At Maspeth Avenue and Rust Street is one of NYC’s few grade crossings. All of the remaining grade crossings in town, except the one in Little Neck, cross the Montauk branch, which merges into a line coming from the Sunnyside Yards, creating another one at Borden Avenue near the Long Island Expressway entrance. Grade crossings can still exist at the Montauk because it has relatively few freight runs.

 

Rust Street becomes 56th Road at about Maspeth Avenue and continued to run along the LIRR. I ordinarily wouldn’t take much interest in a produce wholesaler, but this one has some defunct tracks around the back that, at some time in the dim past, connected a loading dock to the Montauk tracks.

 

56th Road looking toward the Kosciuszko Bridge, which will be replaced by two new spans scheduled to finish in 2017, and the King Of All Buildings.

 

I haven’t seen Canada Dry soda on local shelves lately, but this building on 56th Road served as a distributorship.

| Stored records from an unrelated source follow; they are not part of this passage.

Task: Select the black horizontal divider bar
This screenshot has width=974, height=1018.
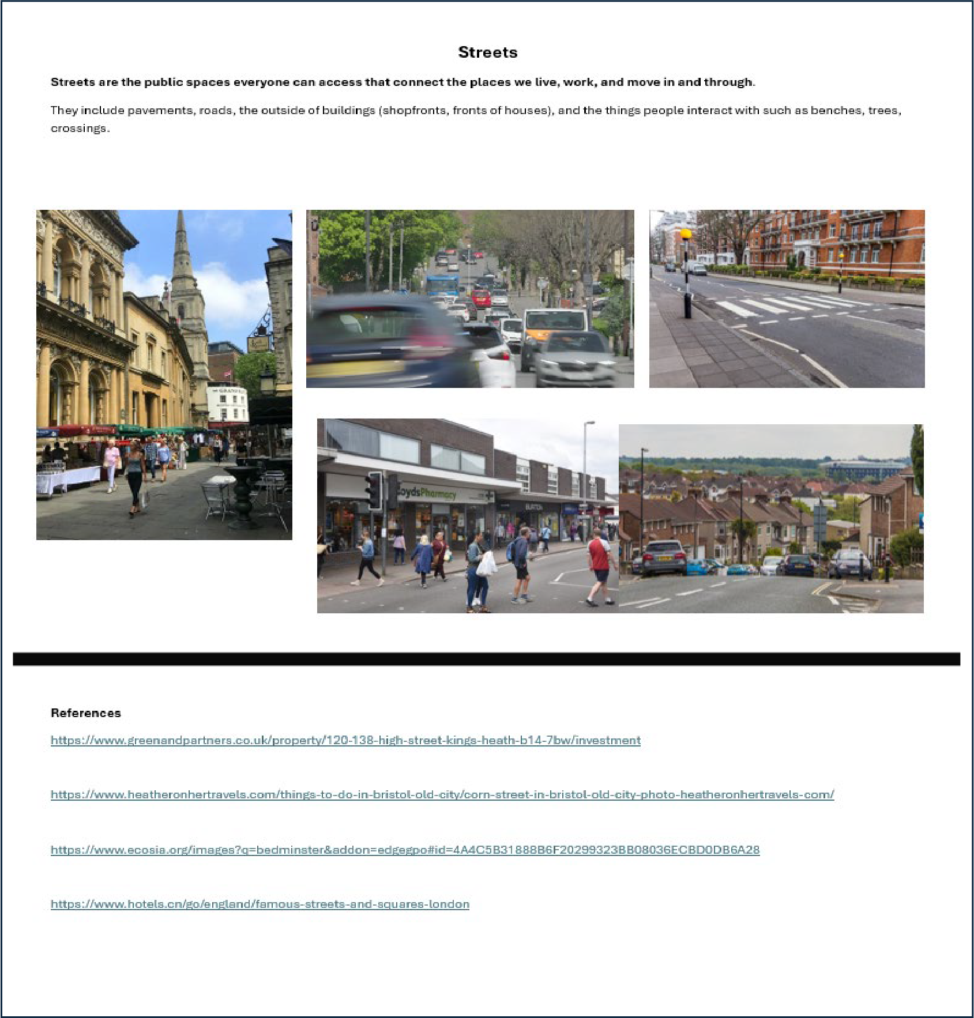Action: tap(486, 659)
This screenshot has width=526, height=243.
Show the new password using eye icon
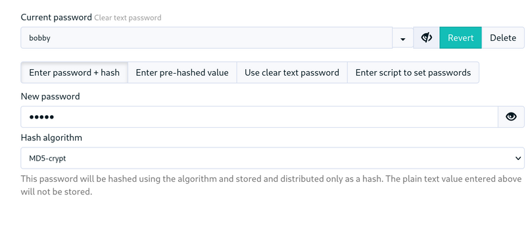pyautogui.click(x=511, y=117)
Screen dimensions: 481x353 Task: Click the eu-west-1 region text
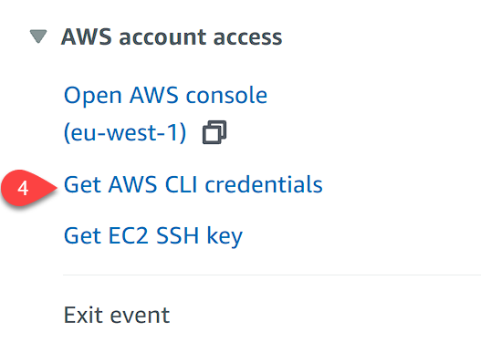(125, 133)

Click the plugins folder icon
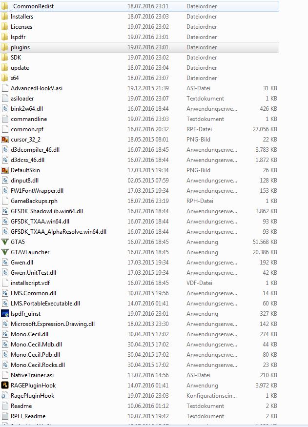pyautogui.click(x=5, y=47)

The “dry” in the name refers to a lack of sweetness, especially for the brand’s flagship ginger ale. Various tough guys, such as Aldo Ray, Broderick Crawford and Jimmy Connors appeared in Canada Dry commercials in the 1970s, using the old standard “Ain’t She Sweet” to plug the soft drink.

 

Classic Queens along 56th Road…razor wire and a chain link fence.

 

Turning north at 48th Street I detoured west on 54th Road to take a look at one of Hagstrom Maps’ old headquarters. I have interviewed twice for the company, in 1981 (in Midtown) and 1992 (here) and was skunked both times, though the pay wouldn’t have been much. Paper maps have fallen in popularity since the rise of GPS in cars and,Google Maps online. As you can see, the old American Map Corp. stencil can still be seen behind a sign for the present occupant. For several years, American was the Hagstrom parent company.

 

48th Street and Laurel Hill Boulevard. The road is named for the Laurel Hill area in which it originates. The isolated neighborhood, also called West Maspeth, is wedged between Calvary and Mount Zion Cemeteries, the Queens-Midtown Expressway and Newtown Creek. Laurel Hill Blvd. mostly runs under and alongside the BQE viaduct.

 

Shamrocks adorn the front entrances on some attached brick buildings on 48th Street near 50th Avenue. This is a clever evocation of Celtic Park, formerly the home soccer field belonging to the Irish American Athletic Club:

Established on January 30, 1898, originally as the “Greater New York Irish Athletic Association”, they shortened the name to the Irish American Athletic Club a few years later. They purchased a plot of land in what was then called Laurel Hill, Long Island, near Calvary Cemetery, Queens, and built a state-of-the-art athletic facility on what was farmland. The stadium, called Celtic Park, formally reopened after renovations on May 9, 1901, and until the facility was sold for housing in 1930, some of the greatest American athletes trained or competed on Celtic Park’s track and field. The Irish American Athletic Club adopted a winged fist adorned with American flags and shamrocks as their emblem, with the Irish Gaelic motto ‘Láim[Sic] Láidir Abú’ or ‘A strong hand will be victorious,’ and were often referred to as the ‘Winged Fists’. At one time they had clubs in Boston, Chicago, San Francisco and Yonkers, New York. wikipedia

 

Chevy Impala, 50th Avenue near 46th. Name that year!

 

Two-story woodframe houses cluster along 50th Avenue between younger apartment buildings that likely date to the 1920s.

 

Here’s a 1960s-era “Curb Your Dog” sign, a survivor on an apartment building wall. Dog curbing and waste cleanup became mandatory with the NYC “pooper scooper” law in the 1980s.

 

The only public park in Sunnyside is Lance Corporal Thomas P. Noonan, Jr. Playground, at 42nd Street and Greenpoint Avenue. Noonan (1943-1969), a US Marine, was awarded a posthumous Medal of Honor for heroism and bravery in combat in the Vietnam War. He was also awarded the Purple Heart, the National Defense Service Medal, the Vietnam Service Medal with two bronze stars, and the Republic of Vietnam Campaign Medal.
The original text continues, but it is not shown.